H. Lu, C. Li, Org. Lett., 2006, 8, 5365-5367.
The reaction of alkynyl ketones with N-tosylimines catalyzed by Bu3P at room temperature in toluene gives highly functionalized 3-pyrrolines in very good yields. When DMAP was used in place of Bu3P as catalyst to facilitate the cycloaddition, completely substituted azetidines were produced in moderate yields in CH2Cl2.
L-G. Meng, P. Cai, Q. Guo, S. Xue, J. Org. Chem., 2008, 73, 8491-8496.

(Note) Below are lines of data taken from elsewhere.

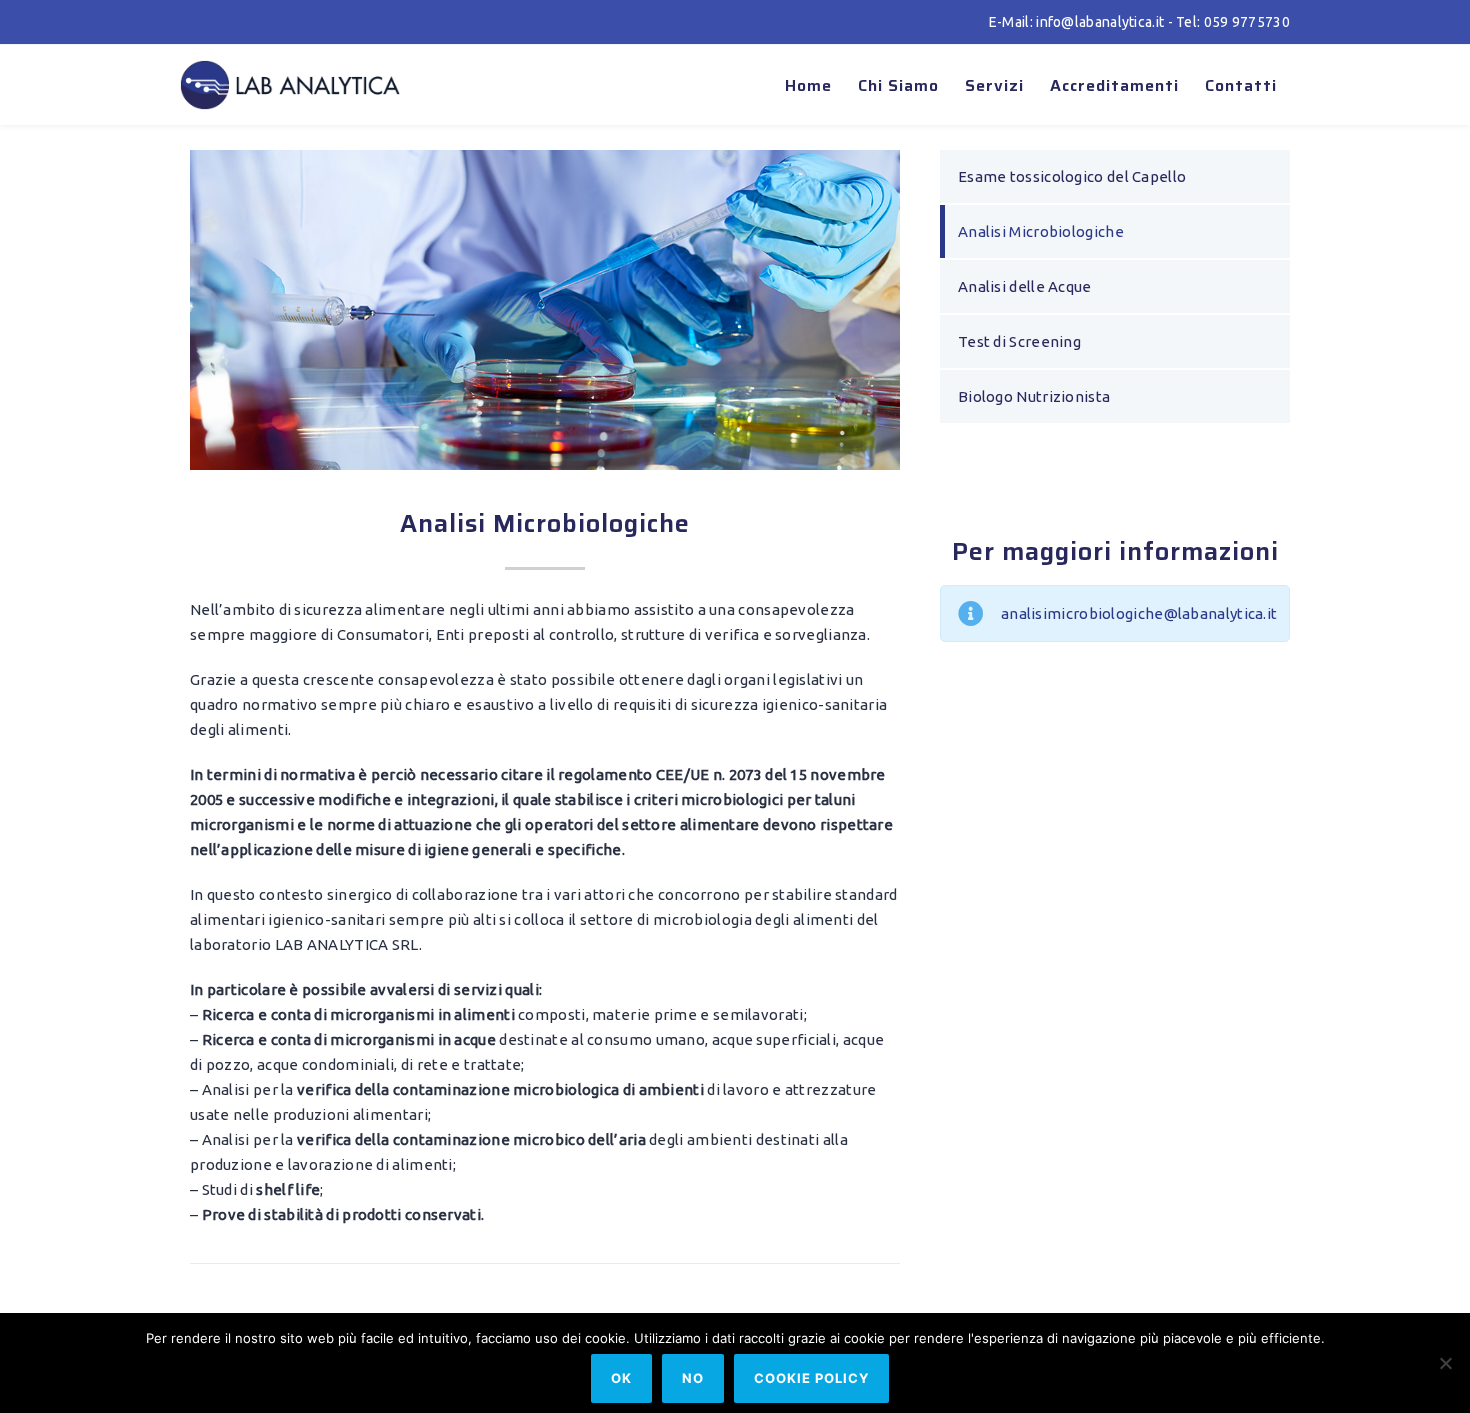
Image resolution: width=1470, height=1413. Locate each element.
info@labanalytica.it (1100, 22)
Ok (621, 1378)
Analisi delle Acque (1025, 286)
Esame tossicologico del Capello (1072, 176)
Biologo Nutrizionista (1034, 396)
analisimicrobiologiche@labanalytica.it (1139, 613)
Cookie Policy (811, 1378)
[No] (1445, 1363)
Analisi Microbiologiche (1041, 231)
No (693, 1378)
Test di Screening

Under selected conditions, the Zr-catalyzed reaction of EtMgCl with imines produces C,N-dimagnesiated compounds, which can be further trapped with electrophiles. The overall transformation provides a new route to bifunctional or cyclic nitrogen-containing compounds such as 1-azaspirocyclic γ-lactams, pyrrolidines and azetidines.
V. Gandon, P. Bertus, J. Szymoniak, Synthesis, 2002, 1115-1120.
tert-Butyl hypoiodite is a mild and powerful reagent for the cyclization of N-alkenylamides leading to various N-heterocycles. N-alkenylsulfonamides gave three- to six-membered saturated N-heterocycles in good yields, whereas alkenylbenzamide derivatives afforded N-, O- or N-, S-heterocycles.
S. Minakata, Y. Morino, Y. Oderaotoshi, M. Komatsu, Org. Lett., 2006, 8, 3335-3337.
Thermal and silver-catalyzed [2+2] cycloadditions of imines to methylenecyclopropane derivatives gave 2-alkoxyazetidines, which are versatile building blocks for the synthesis of various other compounds such as α-cyclopropanated β-amino acids.
T. Nishimura, Y. Yasuhara, T. Hayashi, Angew. Chem. Int. Ed., 2006, 45, 5164-5166.
Functionalized 2-(sulfonylimino)-4-(alkylimino)azetidine derivatives were prepared in good to excellent yields via a copper-catalyzed multicomponent reaction of readily available terminal alkynes, sulfonyl azides, and carbodiimides without the assistance of a base under very mild conditions.
X. Xu, D. Cheng, J. Li, H. Guo, J. Yan, Org. Lett., 2007, 9, 1585-1587.